The following command line uses 16 threads, with a load of 60. On my machine this takes approximately 31 seconds to finish (with some slight variations if you rerun)

testapp.exe 16 60

Using a load of 60, on Microsoft Windows Server 2008 R2 Enterprise SP1, running on 16 Intel Xeon E5-2670 @ 2.6 GHz CPUs I get the following performance:

1 cpu - 305 seconds

2 cpus - 155 seconds

4 cpus - 80 seconds

8 cpus - 45 seconds

10 cpus - 41 seconds

12 cpus - 37 seconds

14 cpus - 34 seconds

16 cpus - 31 seconds

18 cpus - 27 seconds

20 cpus - 24 seconds

22 cpus - 23 seconds

24 cpus - 21 seconds

26 cpus - 20 seconds

28 cpus - 19 seconds

After this it flat-lines ...

I get approximately the same performance using .Net 3.5, 4, 4.5 or 4.5.1.

I understand the drop-off in performance after 22 cpus, as I only have 16 on the box. What I don't understand is the poor performance after 8 cpus. Can anyone explain? Is this normal?

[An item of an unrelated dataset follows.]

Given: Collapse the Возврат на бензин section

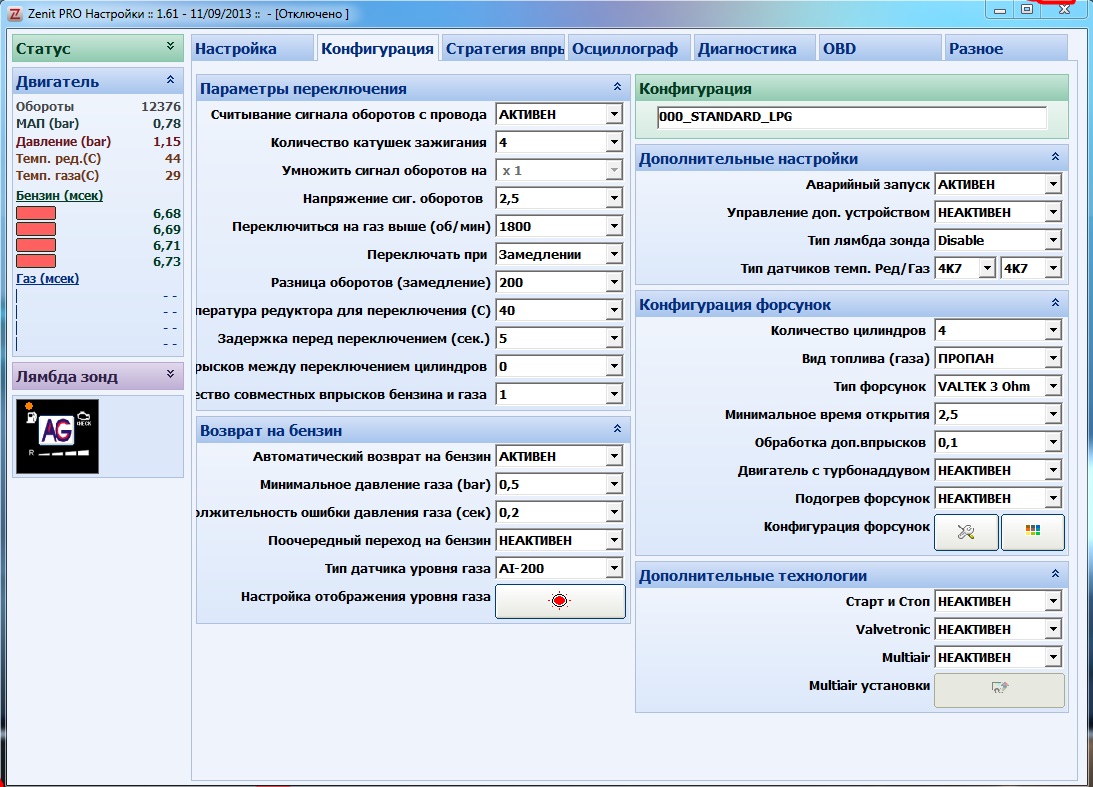Looking at the screenshot, I should (617, 429).

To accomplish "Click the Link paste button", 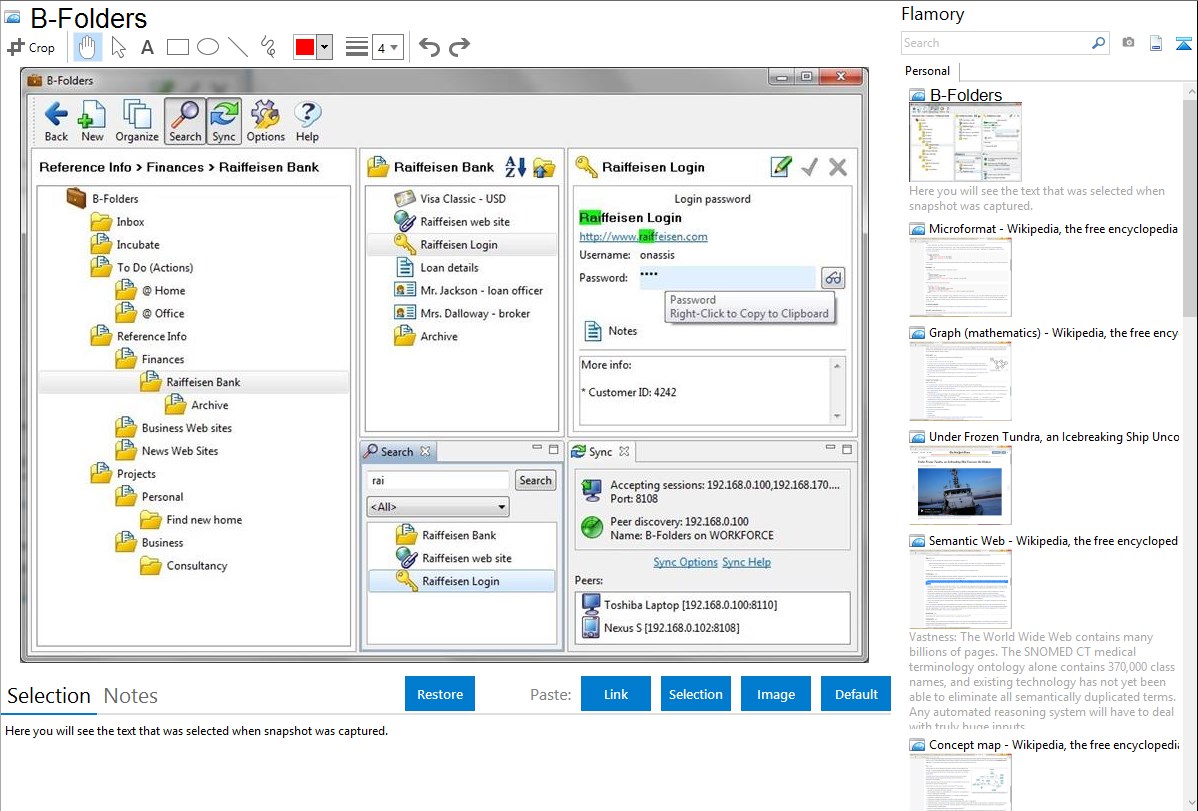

private static void Main(string[] args)
{
    int threadCount;
    if (args == null || args.Length < 1 || !int.TryParse(args[0], out threadCount))
        threadCount = Environment.ProcessorCount;

    int load;
    if (args == null || args.Length < 2 || !int.TryParse(args[1], out load))
        load = 1;

    Console.WriteLine("ThreadCount:{0} Load:{1}", threadCount, load);

    List<Thread> threads = new List<Thread>();

    for (int i = 0; i < threadCount; i++)
    {
        int i1 = i;
        threads.Add(new Thread(() => DoWork(i1, threadCount, load)));
    }

    Stopwatch timer = Stopwatch.StartNew();

    foreach (var thread in threads)
    {
        thread.Start();
    }

    foreach (var thread in threads)
    {
        thread.Join();
    }

    timer.Stop();

    Console.WriteLine("Time:{0} seconds", timer.ElapsedMilliseconds/1000.0);
}

static void DoWork(int seed, int threadCount, int load)
{
    double[,] mtx = new double[3,3];

    for (int i = 0; i < ((100000 * load)/threadCount); i++)
    {
        for (int j = 0; j < 100; j++)
        {
            mtx = new double[3,3];

            for (int k = 0; k < 3; k++)
            {
                for (int l = 0; l < 3; l++)
                {
                    mtx[k, l] = Math.Sin(j + (k*3) + l + seed);
                }
            }
        }
    }
}
13
  • Note that if you compare like for like, and look at 1, 2, 4, 8, 16 - ie miss out the relatively smaller 10, 12, 14 steps, there's still a relatively "big" drop from 45 -> 31. Commented Sep 11, 2015 at 16:05
  • 4
    I'm not sure that you're benchmarking actual computations there. It seems like what you're really benchmarking is concurrent heap allocations. Commented Sep 11, 2015 at 16:06
  • 1
    How much time is spent in GC? Are you using the client or the server GC? Commented Sep 11, 2015 at 16:07
  • 1
    @displayName It's in the code sample, scroll down. Commented Sep 11, 2015 at 16:10
  • 3
    I would recommend two (alternative) changes to this experiment: (1) preallocate some new double[,] arrays in the starting thread, pass each one to each child thread and then reuse it instead of reallocating it in the loop or (2) stackalloc a double[3 * 3] in the loops and use that. Otherwise, you may be accidentally benchmarking the performance of the memory allocator or the garbage collector under rapid allocations, instead of your code per se. Commented Sep 11, 2015 at 16:18

2 Answers 2

1

Please refer to the Intel ARK for the XEON E5-2670

This particular processor has 8 physical cores which are hyper-threaded. This is why you see a performance drop after 8 threads. Calling Environment.ProcessorCount gets 16 logical cores (2 logical cores per physical core because they are hyperthreaded).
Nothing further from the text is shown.